Diagnosis of lung cancer in primary care: a structured review

William Hamilton 1* and Deborah Sharp 1

1 Division of Primary Health Care, Cotham House, Cotham Hill, Bristol BS6 6JL, UK

* To whom correspondence should be addressed.
William Hamilton, E-mail: w.hamilton{at}bristol.ac.uk


   Abstract

Background. Lung cancer has the highest cancer incidence and mortality in the UK. Despite this, an individual GP encounters only one new presentation approximately every 8 months, so gains relatively little experience of its diagnosis. This is partly addressed by referral guidelines which aim to help GPs in selection of patients for chest X-ray or referral for specialist investigation.
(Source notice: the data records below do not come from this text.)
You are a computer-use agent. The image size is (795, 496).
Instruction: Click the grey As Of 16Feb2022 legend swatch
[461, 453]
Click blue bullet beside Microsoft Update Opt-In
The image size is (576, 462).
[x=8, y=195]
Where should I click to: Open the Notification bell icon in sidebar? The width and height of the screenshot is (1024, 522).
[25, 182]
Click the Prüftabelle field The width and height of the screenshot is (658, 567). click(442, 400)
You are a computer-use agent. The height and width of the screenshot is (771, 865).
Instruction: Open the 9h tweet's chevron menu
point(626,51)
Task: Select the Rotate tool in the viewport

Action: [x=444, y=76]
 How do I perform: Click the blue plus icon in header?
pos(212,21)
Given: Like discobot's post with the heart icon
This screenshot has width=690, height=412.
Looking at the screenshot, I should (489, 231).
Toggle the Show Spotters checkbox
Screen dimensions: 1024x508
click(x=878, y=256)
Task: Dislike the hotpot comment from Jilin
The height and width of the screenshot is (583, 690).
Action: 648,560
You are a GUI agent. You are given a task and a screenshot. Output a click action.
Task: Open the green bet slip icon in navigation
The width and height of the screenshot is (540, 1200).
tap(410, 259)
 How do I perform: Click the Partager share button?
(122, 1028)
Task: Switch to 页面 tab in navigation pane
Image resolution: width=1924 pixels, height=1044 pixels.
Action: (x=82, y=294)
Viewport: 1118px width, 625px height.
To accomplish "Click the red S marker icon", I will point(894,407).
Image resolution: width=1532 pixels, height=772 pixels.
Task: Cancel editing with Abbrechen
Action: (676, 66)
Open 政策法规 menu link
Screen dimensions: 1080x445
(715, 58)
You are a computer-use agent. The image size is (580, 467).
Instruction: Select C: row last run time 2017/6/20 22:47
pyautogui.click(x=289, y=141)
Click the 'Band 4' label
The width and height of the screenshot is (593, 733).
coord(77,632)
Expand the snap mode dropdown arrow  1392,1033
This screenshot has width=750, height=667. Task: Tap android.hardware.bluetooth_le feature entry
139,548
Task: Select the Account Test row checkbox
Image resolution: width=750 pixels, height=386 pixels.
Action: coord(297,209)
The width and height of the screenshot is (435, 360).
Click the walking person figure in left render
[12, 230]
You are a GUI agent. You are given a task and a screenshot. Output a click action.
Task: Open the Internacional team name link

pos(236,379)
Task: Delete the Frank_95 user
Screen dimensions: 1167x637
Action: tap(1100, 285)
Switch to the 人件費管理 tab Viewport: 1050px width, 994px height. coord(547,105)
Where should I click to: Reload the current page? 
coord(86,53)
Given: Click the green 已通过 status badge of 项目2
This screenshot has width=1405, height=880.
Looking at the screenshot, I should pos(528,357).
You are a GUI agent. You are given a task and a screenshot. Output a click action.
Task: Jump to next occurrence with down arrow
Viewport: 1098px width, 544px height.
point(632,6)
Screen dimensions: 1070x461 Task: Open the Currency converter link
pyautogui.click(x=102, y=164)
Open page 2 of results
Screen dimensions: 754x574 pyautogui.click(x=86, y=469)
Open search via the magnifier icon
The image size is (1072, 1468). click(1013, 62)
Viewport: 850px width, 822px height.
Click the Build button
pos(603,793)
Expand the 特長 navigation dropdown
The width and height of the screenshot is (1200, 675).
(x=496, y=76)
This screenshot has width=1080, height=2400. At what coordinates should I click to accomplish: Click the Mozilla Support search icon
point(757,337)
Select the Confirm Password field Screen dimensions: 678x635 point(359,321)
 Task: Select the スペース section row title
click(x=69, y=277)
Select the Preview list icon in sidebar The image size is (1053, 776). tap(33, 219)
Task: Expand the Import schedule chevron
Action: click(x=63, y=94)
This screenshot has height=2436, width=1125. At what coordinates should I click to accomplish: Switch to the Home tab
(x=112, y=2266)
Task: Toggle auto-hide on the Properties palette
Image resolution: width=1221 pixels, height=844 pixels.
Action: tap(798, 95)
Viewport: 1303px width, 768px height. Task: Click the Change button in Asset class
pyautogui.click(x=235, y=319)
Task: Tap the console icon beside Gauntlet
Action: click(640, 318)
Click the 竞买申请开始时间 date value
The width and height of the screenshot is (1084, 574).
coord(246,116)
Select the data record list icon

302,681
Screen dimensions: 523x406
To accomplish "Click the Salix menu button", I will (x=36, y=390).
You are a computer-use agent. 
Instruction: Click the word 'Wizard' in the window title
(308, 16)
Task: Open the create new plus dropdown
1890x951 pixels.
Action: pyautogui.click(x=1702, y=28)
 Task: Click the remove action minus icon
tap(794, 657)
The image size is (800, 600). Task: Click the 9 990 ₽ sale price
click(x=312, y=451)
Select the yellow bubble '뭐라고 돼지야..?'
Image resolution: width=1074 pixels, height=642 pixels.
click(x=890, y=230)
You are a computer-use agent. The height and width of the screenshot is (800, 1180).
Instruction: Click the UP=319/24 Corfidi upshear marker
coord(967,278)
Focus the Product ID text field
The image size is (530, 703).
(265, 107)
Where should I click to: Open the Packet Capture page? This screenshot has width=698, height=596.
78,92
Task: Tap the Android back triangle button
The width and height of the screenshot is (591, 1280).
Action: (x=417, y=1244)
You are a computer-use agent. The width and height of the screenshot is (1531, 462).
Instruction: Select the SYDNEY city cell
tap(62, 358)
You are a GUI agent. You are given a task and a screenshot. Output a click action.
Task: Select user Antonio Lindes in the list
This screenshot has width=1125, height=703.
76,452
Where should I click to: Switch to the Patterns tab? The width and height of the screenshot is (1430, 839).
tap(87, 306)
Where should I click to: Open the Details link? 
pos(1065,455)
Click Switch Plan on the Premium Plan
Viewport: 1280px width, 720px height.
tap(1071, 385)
Objective. The purpose of this study was to review the primary care presenting features of lung cancer, in the light of the UK Referral Guidelines for Suspected Cancer.

Methods. A structured literature review was carried out.

Results. Little research has been undertaken in primary care, and the predictive values for most symptoms are unknown. Approximate likelihood ratios could be calculated for six symptoms or signs: haemoptysis 13; fatigue 5.7; cough 5.3; finger clubbing 3.9; weight loss 2.9; and dyspnoea 1.5-5.7, but none of these figures derived from single primary care studies. Three recommendations for urgent investigation of possible lung cancer in the UK Referral Guidelines are questioned: for unexplained dyspnoea, hoarseness or cervical lymphadenopathy. For all these presentations, other serious diagnoses are more likely.

Conclusion. The UK Guidelines for referral of suspected lung cancer have a weak evidence base.

Keywords: Diagnosis; lung cancer; primary care.